PROBLEM STATEMENT = In full and without alteration, write out the lines below.
++++ GIVEN ENTRIES
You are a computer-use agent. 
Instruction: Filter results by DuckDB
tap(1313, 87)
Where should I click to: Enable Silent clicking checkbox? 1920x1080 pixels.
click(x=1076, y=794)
++++++++
OUTPUT =
You are a computer-use agent. 
Instruction: Filter results by DuckDB
tap(1313, 87)
Where should I click to: Enable Silent clicking checkbox? 1920x1080 pixels.
click(x=1076, y=794)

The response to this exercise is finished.